Last week, threat intelligence firm Imperva published a report titled ‘Quantifying the Cost of API Insecurity’, which examined nearly 117,000 security incidents and unearthed that API insecurity was responsible for annual losses of between $41- 75 billion globally.
The study conducted by the Marsh McLennan Cyber Risk Analytics Center discovered that larger enterprises had a higher threat of having API-related breaches, with organizations making more than $100 billion in revenue being three to four times more likely to face API insecurity than small or midsize enterprises.
The security analysts identified that Asia has a high incident rate with between 16% and 20% of cyber-security incidents related to API insecurity. This is likely due to the rapid digital transformation happening across Asia, especially in regard to mobile, as the majority of digital transactions in Asia are done through mobile.
How are businesses getting API security so wrong?
An API is the invisible connective tissue that allows applications to transfer data to enhance end-user experiences and results.
"The growing security risks associated with APIs correlate with the proliferation of APIs," says Lebin Cheng, vice president of API security for Imperva.
"The volume of APIs used by businesses is growing rapidly — nearly half of all businesses have between 50 and 500 deployed, either internally or publicly, while some have over a thousand active APIs."
Businesses are frequently failing to secure APIs, with 95% of enterprises suffering an API security incident in the last 12 months, and 34% acknowledging they lack any kind of API security methodology— despite running APIs in production.
“Many organizations are failing to protect their APIs because it requires equal participation from the security and development teams,” Cheng explained. “Historically, these groups have been at odds —security is the party of no, and devops is irresponsible and moves too fast.
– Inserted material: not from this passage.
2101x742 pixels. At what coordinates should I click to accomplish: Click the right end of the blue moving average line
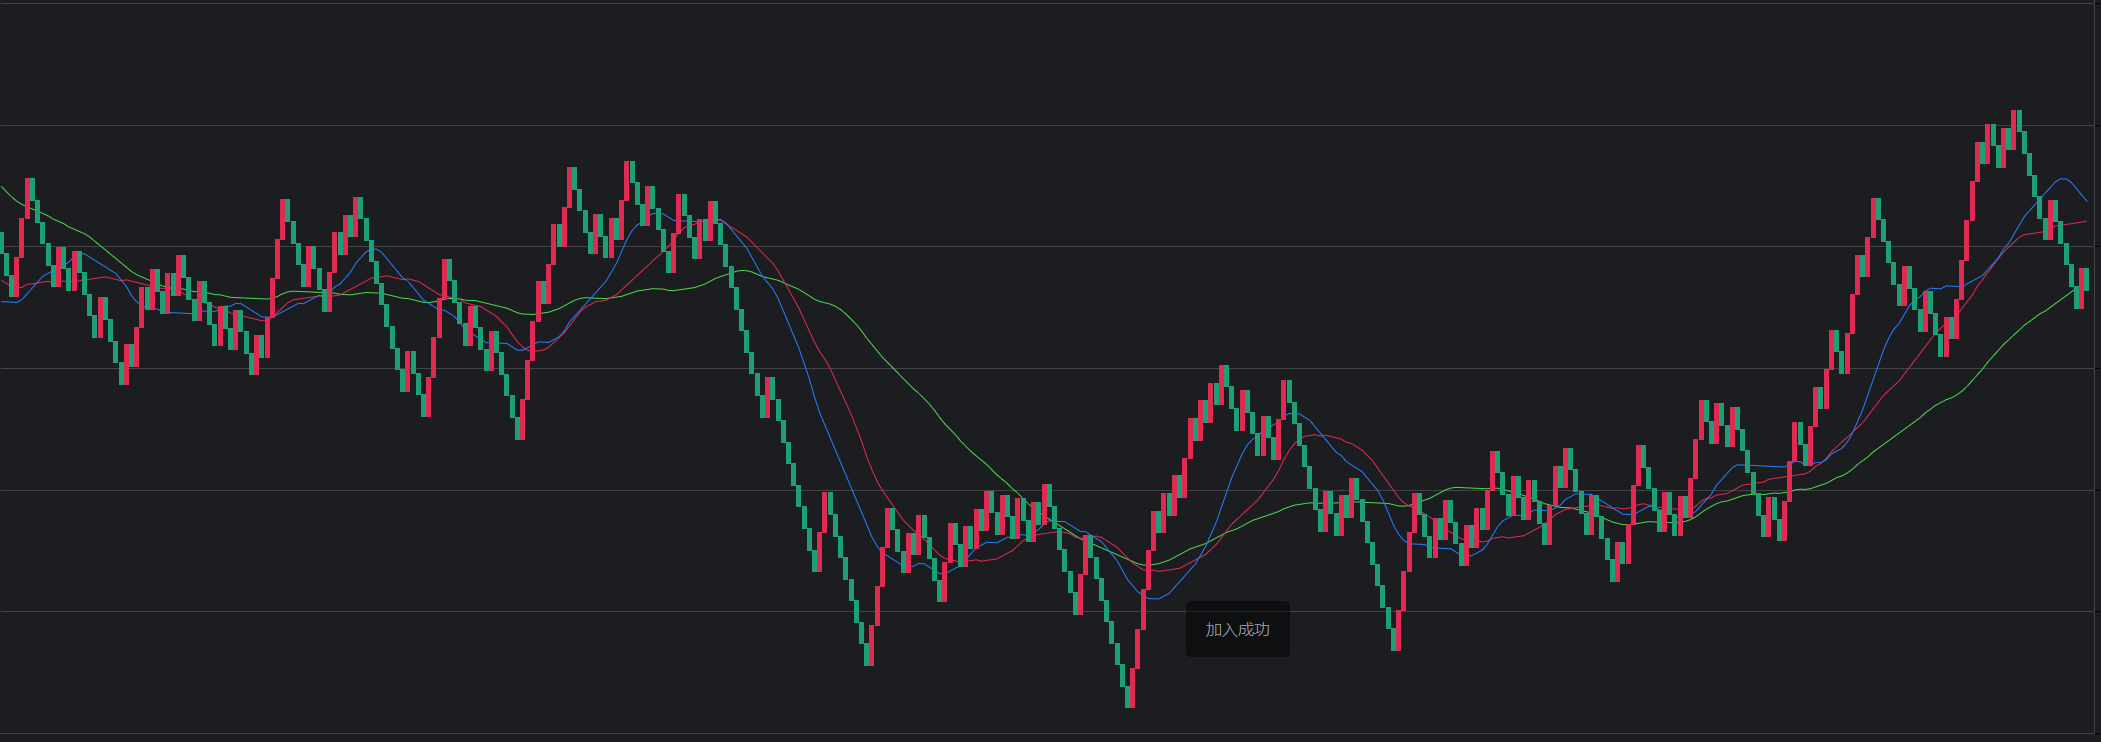pos(2085,201)
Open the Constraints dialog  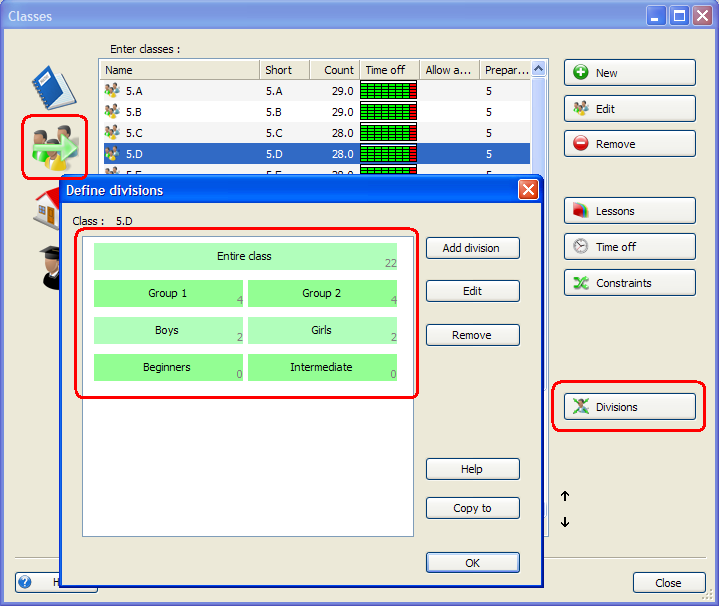point(629,283)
In order to address these challenges, security leaders have to enable application developers to create secure code using technology that is lightweight and works efficiently."
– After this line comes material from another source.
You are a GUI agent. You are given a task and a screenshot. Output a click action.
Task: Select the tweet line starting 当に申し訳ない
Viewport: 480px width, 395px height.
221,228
Tips for enhancing API security:
Imperva recommended organizations adopt API governance by monitoring endpoints beyond their organizations. They should also monitor the data flowing through them to ensure that sensitive information is protected.
Any methodology that security teams implement should include API discovery and data classification. This way, security experts can identify the schema of APIs, while spotting and classifying the data that passes through it, while employing testing to unearth any potential vulnerabilities.